**課題**
**1.** 本文のうち「池田20世紀美術館の下の階に」から「違うのだ。横尾の絵の場合は。」までの範囲を、両端を含めて一字一句そのまま繰り返してください。
**2.** 本文に基づいて、次の問いに答えてください。
(a) この展示会は何を記念して企画されたか。
(b) 美術館の下の階に降りた後、「まずは」と最初に取り上げられているのはどのシリーズか。
(c) Y字路の分かれ目に店を構えるものとして挙げられている店は何か。
**3.** 本文の「そもそも「Y字路」という主題が興味深い」で始まる段落を、主な内容を残して箇条書きにまとめてください。

**本文**
------------------------

ところは湯の町・伊東、池田20世紀美術館の開館30周年を記念して企画された展示会だ。横尾の「Y字路」シリーズの最新作である伊東市のY字路を描いたものに、「銭湯」シリーズを加えた60点の展示だ。「Y字路」シリーズは以前、東京都近代美術館で開かれた「森羅万象展」でも見ることができたが、その時よりも集中しておもしろく見れた。「森羅万象展」の時の「Y字路」シリーズは膨大な数の作品の一番最後に展示されていたから、くたびれてしっかり見れなかったのだと思う。
池田20世紀美術館の下の階に続く階段を降りると、目にも鮮やかな銭湯の光景と、光をいっぱいに湛えたY字路の光景が飛び込んできた。まずは「Y字路」だ。
そもそも「Y字路」という主題が興味深い。その立ち位置から、右に行こうか、左に行こうか、はたまた分かれ目に店を構える「床屋」のドアを叩こうか、きびすを返して引き返そうか、そこにはいろいろな選択肢とドラマがはらまれている。描かれているのはすべてY字路で、場所が違ったり、時間や光が違ったり、雨が降っていたり、キリストが歩いていたり、列車が走っていたり、真っ赤に染まっていたりする。その本当にありそうな風景の中に、目に見えない何ものかが描きこまれているようだ。「目に見えない」とはおかしなことを言った。絵は目に見えるのもじゃないか。いいや、それが違うのだ。横尾の絵の場合は。

------------------------

**表示情報**
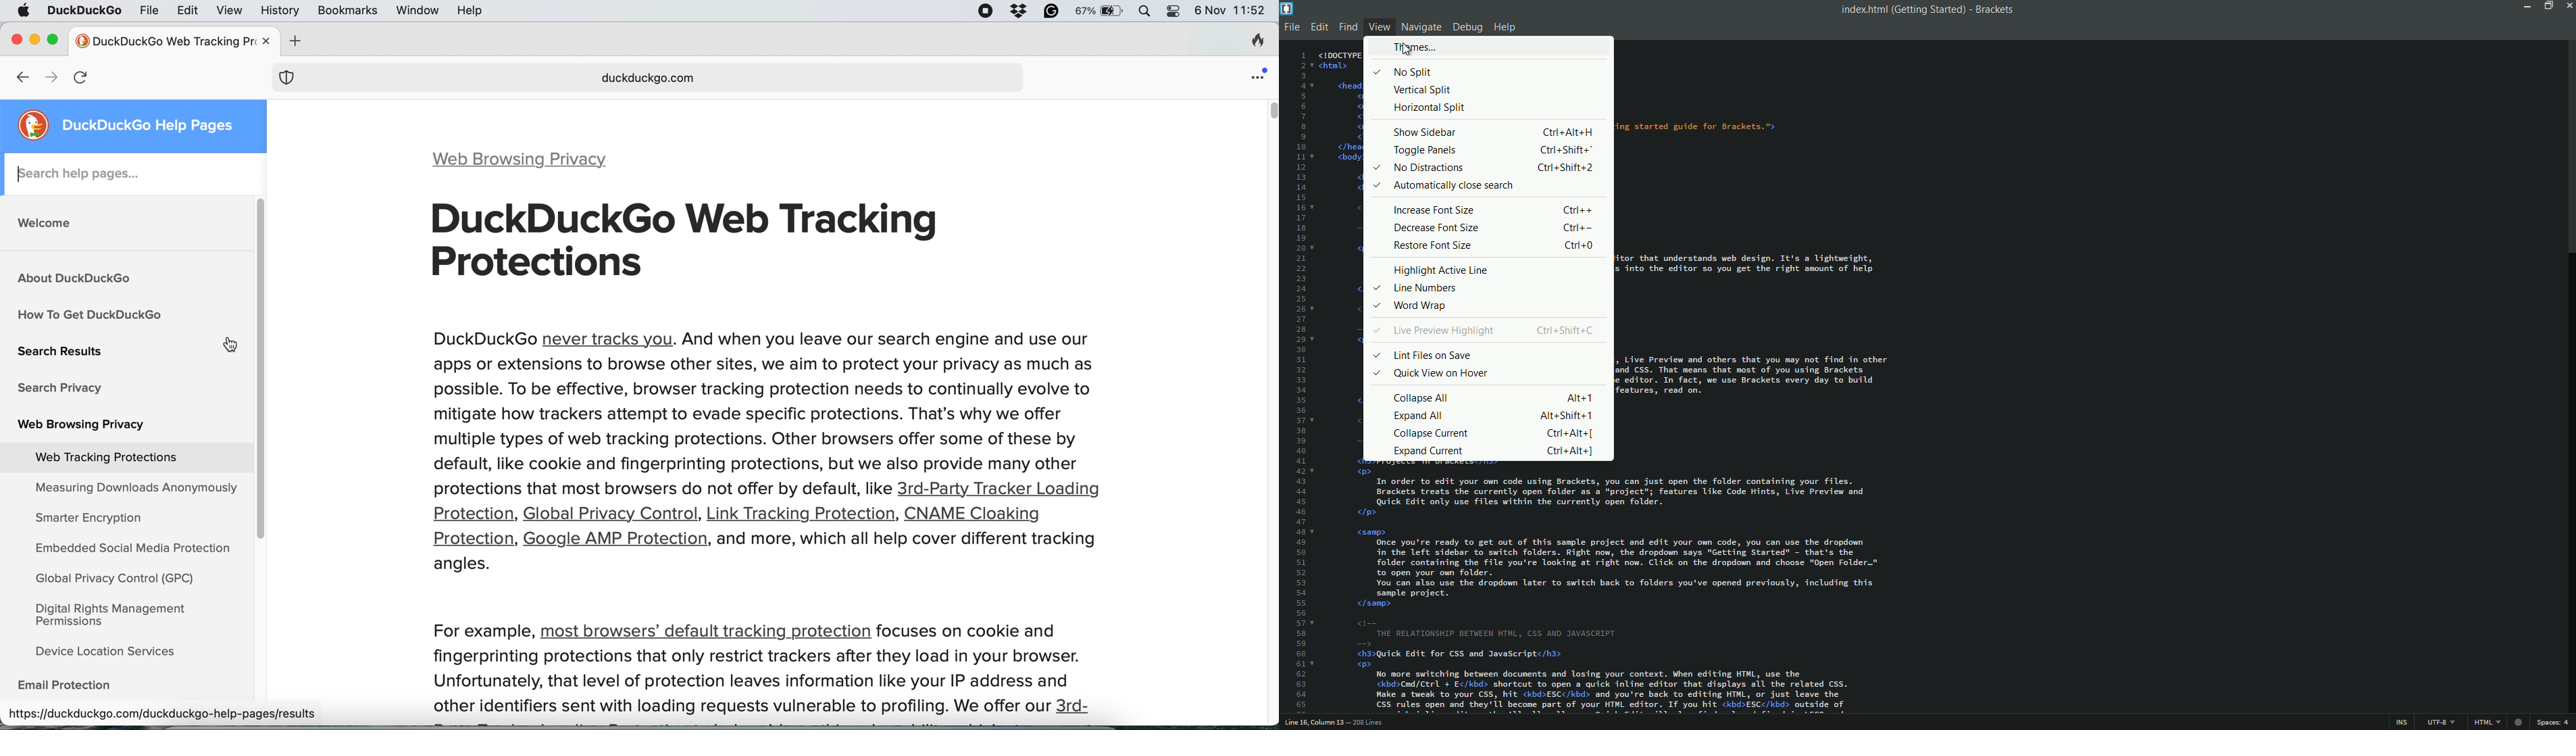 Image resolution: width=2576 pixels, height=756 pixels. What do you see at coordinates (56, 41) in the screenshot?
I see `maximise` at bounding box center [56, 41].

------------------------

**解答**
**1.**
池田20世紀美術館の下の階に続く階段を降りると、目にも鮮やかな銭湯の光景と、光をいっぱいに湛えたY字路の光景が飛び込んできた。まずは「Y字路」だ。
そもそも「Y字路」という主題が興味深い。その立ち位置から、右に行こうか、左に行こうか、はたまた分かれ目に店を構える「床屋」のドアを叩こうか、きびすを返して引き返そうか、そこにはいろいろな選択肢とドラマがはらまれている。描かれているのはすべてY字路で、場所が違ったり、時間や光が違ったり、雨が降っていたり、キリストが歩いていたり、列車が走っていたり、真っ赤に染まっていたりする。その本当にありそうな風景の中に、目に見えない何ものかが描きこまれているようだ。「目に見えない」とはおかしなことを言った。絵は目に見えるのもじゃないか。いいや、それが違うのだ。横尾の絵の場合は。

**2.**
(a) 池田20世紀美術館の開館30周年
(b) 「Y字路」シリーズ
(c) 「床屋」

**3.**
- 「Y字路」という主題そのものが興味深い。
- 分かれ目の立ち位置には、右へ行く、左へ行く、床屋のドアを叩く、引き返すといった多くの選択肢とドラマがはらまれている。
- 描かれているのはすべてY字路である。
- 作品ごとに場所、時間や光が異なり、雨が降っていたり、キリストが歩いていたり、列車が走っていたり、真っ赤に染まっていたりする。
- 本当にありそうな風景の中に、目に見えない何ものかが描きこまれているように見える。
- 横尾の絵の場合、絵は目に見えるものだとは言い切れない。